--- Dataset extract Enclosed Below ---

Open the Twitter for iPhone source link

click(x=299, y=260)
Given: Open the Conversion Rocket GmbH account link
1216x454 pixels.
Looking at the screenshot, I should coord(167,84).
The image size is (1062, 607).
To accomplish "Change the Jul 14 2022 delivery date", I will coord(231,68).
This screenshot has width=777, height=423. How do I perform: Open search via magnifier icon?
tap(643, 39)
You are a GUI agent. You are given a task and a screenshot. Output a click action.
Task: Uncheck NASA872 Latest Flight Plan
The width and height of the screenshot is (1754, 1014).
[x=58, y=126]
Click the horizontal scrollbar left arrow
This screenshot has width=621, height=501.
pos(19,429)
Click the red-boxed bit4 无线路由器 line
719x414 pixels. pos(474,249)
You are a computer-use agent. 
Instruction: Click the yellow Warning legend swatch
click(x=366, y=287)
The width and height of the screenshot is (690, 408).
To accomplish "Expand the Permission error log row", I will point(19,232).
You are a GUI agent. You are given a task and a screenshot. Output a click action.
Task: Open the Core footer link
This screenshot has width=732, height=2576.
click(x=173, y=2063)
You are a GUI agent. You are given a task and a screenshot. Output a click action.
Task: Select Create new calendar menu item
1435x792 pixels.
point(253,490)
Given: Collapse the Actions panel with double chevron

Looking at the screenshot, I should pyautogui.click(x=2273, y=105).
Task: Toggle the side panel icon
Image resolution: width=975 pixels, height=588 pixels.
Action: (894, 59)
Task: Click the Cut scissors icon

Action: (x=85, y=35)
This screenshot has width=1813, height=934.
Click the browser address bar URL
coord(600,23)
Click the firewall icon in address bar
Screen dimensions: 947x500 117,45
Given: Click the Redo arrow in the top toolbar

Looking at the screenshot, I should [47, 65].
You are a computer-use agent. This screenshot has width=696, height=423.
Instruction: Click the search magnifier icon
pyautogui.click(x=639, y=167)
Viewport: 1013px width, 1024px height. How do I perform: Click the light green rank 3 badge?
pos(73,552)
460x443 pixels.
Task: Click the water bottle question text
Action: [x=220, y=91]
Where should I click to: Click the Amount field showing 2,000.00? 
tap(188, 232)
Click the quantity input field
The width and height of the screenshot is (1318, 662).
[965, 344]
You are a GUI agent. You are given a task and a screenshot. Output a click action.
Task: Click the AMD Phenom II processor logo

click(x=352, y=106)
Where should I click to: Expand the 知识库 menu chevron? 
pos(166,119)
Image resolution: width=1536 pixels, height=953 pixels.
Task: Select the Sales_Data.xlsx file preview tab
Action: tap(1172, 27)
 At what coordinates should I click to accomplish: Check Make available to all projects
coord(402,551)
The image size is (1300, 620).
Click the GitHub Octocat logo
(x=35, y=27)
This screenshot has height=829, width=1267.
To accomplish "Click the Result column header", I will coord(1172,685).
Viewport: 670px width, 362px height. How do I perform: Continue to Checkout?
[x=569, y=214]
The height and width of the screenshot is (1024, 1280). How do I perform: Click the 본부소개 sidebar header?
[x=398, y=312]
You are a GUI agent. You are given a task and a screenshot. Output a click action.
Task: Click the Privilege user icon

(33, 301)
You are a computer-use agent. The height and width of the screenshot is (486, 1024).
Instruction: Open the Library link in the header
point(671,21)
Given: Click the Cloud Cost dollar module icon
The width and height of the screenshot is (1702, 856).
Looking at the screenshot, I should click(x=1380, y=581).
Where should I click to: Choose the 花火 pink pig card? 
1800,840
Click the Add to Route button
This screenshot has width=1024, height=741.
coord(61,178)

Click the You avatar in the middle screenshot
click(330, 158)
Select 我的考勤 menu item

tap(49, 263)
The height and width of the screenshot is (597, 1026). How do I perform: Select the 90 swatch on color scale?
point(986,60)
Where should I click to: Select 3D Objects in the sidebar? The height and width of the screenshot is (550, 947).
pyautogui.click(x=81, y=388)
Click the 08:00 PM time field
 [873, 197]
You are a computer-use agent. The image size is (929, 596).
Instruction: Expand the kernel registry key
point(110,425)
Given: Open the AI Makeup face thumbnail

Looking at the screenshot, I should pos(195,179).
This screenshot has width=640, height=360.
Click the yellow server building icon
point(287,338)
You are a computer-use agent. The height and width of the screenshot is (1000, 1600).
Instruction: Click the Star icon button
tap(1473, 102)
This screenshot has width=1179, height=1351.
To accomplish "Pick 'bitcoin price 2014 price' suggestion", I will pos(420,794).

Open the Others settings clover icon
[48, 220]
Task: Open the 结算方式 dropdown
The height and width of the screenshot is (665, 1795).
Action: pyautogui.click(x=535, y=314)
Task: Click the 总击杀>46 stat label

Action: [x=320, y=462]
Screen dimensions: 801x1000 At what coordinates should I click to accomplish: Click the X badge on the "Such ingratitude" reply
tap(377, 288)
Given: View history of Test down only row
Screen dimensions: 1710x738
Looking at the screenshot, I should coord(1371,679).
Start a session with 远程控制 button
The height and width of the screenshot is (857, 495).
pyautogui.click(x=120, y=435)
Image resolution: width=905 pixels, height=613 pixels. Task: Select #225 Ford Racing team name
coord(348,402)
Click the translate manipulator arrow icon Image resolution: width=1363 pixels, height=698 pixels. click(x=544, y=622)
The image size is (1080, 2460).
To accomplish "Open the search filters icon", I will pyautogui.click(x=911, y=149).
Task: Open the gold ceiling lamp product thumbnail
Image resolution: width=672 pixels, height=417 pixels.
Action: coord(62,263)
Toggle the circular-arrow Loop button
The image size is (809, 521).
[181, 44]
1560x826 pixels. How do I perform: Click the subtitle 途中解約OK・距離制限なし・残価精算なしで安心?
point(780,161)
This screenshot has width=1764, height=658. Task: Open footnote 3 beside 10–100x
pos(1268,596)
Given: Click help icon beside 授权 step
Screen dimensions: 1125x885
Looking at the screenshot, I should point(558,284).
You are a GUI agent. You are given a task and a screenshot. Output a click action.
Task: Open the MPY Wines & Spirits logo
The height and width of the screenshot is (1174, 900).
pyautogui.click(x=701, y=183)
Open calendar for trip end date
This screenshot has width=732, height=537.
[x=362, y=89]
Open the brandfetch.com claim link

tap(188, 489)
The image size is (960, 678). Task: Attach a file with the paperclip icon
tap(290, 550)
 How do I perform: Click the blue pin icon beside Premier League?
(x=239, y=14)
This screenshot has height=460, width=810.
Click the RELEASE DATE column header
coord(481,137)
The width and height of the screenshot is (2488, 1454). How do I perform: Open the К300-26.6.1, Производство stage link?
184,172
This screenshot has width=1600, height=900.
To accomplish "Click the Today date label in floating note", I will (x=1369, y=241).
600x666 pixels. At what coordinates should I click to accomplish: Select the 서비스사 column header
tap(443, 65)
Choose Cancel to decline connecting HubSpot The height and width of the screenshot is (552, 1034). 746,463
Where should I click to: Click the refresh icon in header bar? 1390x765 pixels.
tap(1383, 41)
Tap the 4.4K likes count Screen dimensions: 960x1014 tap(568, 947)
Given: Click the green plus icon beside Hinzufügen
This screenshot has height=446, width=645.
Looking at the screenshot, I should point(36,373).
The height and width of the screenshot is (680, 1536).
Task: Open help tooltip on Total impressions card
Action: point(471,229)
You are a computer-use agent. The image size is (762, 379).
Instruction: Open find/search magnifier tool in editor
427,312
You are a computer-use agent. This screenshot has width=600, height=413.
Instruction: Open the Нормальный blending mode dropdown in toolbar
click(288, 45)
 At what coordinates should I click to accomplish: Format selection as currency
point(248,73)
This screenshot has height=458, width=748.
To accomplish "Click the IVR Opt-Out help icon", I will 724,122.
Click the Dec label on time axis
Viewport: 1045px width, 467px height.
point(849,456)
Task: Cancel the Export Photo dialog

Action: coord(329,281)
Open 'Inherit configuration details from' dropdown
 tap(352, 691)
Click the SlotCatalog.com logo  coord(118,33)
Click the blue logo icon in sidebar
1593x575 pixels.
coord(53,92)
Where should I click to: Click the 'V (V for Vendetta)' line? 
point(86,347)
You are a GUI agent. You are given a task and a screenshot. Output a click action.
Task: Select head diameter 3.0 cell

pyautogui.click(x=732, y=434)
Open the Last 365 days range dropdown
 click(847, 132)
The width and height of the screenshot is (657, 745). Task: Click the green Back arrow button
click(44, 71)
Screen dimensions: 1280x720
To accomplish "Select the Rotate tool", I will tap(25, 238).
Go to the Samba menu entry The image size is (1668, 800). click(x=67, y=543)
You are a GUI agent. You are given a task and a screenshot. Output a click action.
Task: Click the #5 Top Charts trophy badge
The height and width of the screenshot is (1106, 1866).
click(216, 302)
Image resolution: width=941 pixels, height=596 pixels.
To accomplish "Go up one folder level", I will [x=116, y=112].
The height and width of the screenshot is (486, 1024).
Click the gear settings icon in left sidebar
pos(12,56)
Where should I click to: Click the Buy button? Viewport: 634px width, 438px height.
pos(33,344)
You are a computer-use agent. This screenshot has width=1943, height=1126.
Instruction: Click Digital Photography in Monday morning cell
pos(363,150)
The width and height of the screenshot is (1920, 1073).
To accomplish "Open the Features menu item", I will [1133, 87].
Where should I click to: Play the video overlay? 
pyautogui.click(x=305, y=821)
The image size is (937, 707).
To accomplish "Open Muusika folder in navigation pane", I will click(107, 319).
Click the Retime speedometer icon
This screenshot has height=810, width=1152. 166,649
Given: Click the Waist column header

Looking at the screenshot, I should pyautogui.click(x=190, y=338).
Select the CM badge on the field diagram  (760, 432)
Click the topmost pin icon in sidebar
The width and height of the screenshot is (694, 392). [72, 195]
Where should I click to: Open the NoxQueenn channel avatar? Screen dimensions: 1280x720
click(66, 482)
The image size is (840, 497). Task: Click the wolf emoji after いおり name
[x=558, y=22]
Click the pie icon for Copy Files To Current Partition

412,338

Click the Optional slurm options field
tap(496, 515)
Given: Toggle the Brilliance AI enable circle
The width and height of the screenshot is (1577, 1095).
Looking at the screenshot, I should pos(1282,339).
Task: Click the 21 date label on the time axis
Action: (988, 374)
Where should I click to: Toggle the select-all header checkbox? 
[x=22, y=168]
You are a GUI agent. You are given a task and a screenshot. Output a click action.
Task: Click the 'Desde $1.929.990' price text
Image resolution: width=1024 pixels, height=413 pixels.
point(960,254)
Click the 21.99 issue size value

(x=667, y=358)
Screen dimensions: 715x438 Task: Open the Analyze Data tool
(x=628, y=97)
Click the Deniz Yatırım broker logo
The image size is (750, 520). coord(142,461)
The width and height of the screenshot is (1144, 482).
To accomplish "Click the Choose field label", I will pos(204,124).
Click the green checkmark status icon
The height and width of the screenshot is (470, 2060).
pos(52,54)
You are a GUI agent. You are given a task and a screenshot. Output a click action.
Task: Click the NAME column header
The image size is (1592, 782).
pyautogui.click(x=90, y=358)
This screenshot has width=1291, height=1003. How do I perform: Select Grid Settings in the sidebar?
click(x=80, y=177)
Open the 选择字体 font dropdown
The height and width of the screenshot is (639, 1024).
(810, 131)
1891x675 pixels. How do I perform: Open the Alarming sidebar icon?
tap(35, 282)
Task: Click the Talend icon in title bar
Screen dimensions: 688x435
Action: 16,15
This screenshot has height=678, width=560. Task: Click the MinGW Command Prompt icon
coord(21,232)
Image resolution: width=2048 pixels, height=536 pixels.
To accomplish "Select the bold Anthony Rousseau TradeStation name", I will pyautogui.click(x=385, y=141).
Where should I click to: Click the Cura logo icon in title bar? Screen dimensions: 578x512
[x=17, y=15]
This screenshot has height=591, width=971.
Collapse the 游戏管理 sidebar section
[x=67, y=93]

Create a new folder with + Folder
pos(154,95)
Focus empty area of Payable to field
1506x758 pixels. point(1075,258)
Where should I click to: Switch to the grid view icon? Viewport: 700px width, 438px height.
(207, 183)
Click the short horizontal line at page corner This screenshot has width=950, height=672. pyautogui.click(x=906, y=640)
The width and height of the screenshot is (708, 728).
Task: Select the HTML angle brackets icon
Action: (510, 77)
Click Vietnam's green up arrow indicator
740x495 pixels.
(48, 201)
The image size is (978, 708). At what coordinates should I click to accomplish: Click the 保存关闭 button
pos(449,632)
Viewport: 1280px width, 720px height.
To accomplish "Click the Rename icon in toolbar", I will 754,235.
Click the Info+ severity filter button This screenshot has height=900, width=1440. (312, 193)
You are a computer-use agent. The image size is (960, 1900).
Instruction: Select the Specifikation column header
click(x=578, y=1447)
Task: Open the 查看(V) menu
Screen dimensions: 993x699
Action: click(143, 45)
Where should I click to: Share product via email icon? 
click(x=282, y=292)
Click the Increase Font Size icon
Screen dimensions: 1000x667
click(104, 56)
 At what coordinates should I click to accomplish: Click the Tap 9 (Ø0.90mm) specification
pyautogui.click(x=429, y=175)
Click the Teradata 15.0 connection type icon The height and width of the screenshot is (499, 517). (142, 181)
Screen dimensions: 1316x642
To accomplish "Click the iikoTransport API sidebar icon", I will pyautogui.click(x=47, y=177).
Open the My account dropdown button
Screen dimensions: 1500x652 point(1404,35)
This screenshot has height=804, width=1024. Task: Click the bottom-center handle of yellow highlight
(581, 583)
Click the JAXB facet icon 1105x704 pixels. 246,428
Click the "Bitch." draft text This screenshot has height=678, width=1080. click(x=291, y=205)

--- End of Enclosed Dataset extract ---

Exercise goal
Lines above with the string "price" need to be found and copied.

Solution to this task
To accomplish "Pick 'bitcoin price 2014 price' suggestion", I will pos(420,794).
Task: Click the 'Desde $1.929.990' price text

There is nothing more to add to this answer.